I’ve been working for myself, running a collection of publications and small businesses and “weird internet projects,” since 2009.

That’s a long time ago! Smartphones were still a new thing, the world was still recovering from a global financial crisis, and I was 24-years-old, trying to figure out how to convert my experiences up till that point and small arsenal of skills and know-how into something that might sustain the sort of life I wanted to live.

As it turns out, while stubbornness and sturdiness can help, it’s often more valuable to have the sort of wobbly resilience that comes from not being too precious about any particular way of doing things.

When I started traveling full-time way back then, I mostly survived on freelance design and branding projects I could take on from the road.

Then I transitioned, not without trepidation and some amount of initial financial pain, into writing books and doing some freelance writing projects on the side.

I started to attract some small speaking opportunities not long after that, and was able to cobble together a few small publishing-focused business efforts.

I taught some online classes and some in-person workshops.

I consulted on various things.

I wrote more books, presented more talks, and started up some podcasts, propping the latter up with a combination of membership offerings, ad-slots, and sponsorships.

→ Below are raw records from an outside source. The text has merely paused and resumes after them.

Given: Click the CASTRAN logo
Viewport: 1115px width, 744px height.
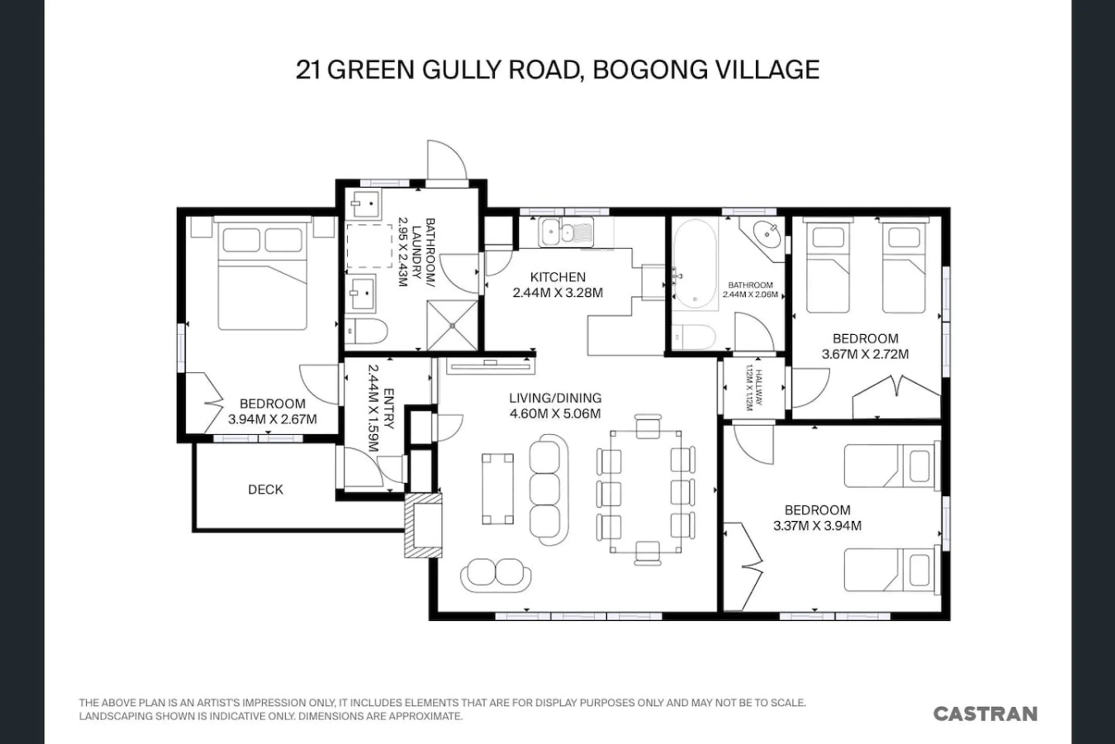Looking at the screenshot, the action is coord(985,714).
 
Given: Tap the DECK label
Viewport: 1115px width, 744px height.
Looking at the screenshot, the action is coord(265,489).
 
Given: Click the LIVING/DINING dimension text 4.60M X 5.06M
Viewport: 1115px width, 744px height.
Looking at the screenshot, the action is coord(555,413).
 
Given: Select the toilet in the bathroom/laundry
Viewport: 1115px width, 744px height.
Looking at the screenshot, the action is coord(366,331).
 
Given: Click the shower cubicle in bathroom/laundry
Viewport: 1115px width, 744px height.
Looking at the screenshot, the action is coord(452,326).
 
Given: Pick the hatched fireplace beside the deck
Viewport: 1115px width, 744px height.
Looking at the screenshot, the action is coord(423,525).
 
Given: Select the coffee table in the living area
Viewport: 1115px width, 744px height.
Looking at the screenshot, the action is coord(498,489).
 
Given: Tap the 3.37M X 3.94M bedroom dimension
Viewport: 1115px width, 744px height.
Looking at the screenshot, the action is coord(817,526).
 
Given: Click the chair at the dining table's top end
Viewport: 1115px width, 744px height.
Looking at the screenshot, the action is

I’ve at times done pretty well with donations through PayPal and Buy Me a Coffee, and in some blessed moments paid most of my bills with Patreon and Substack, alone.

But these sorts of things ebb and flow, controlled by complex variables far beyond my reckoning, much less influence.

It’s possible to sustain an unusual, you-shaped lifestyle with just one thing, one primary project, but that generally requires that you also spend the majority of your time and effort on just that one thing, and ideally it’s one thing that has mass-appeal potential and that will not collapse around you as trends and preferences shift and evolve.

The 1,000 True Fans theory posits that you can survive with a relatively small number of supporters, but that theory requires all of your fans pay you a certain amount of money on a regular basis and never leave (“churn,” to use the industry parlance)—which is not realistic for almost every “creator” making almost every type of thing: fans change, creators change, and the economy (and a fan’s concomitant ability to support creators whose work they enjoy) changes.

I’m incredibly fortunate to do what I do, to have the globally dispersed audience I’m able to share with, engage with, and learn alongside.

But the reason many people taste-test this sort of lifestyle before ultimately returning to the paycheck-predicated world is that it can be a stressful scramble, a tumultuous ride bounded by uncertain prospects, worrying trends and projections, and roiling, rock-strewn rapids that can knock even the most-veteran of makers from their seemingly stalwart, cozy perch.

It’s not boring, that’s for certain.

And it requires an unusually high tolerance for unknowns, risk, and failure.

It also requires that one always keep five or so other irons in the fire, just in case the heating element under one’s primary iron(s) starts to fizzle and disappear.

This isn’t what people like to hear, as the dream of running one’s own thing, turning a side-gig into a full-time gig, is supposed to be difficult, but in a fun way—and believe me, it often is fun and rewarding and all the other things you imagine.

But the satisfaction of doing non-standard, passion-centered work almost always comes at the cost of some amount of stability because of how the economics and incentives are built and oriented, because of how difficult it can be to stand out (and continue to do so), and because of how easy it is to lose your footing when the ground starts to move and your heretofore firm foundation becomes anything but.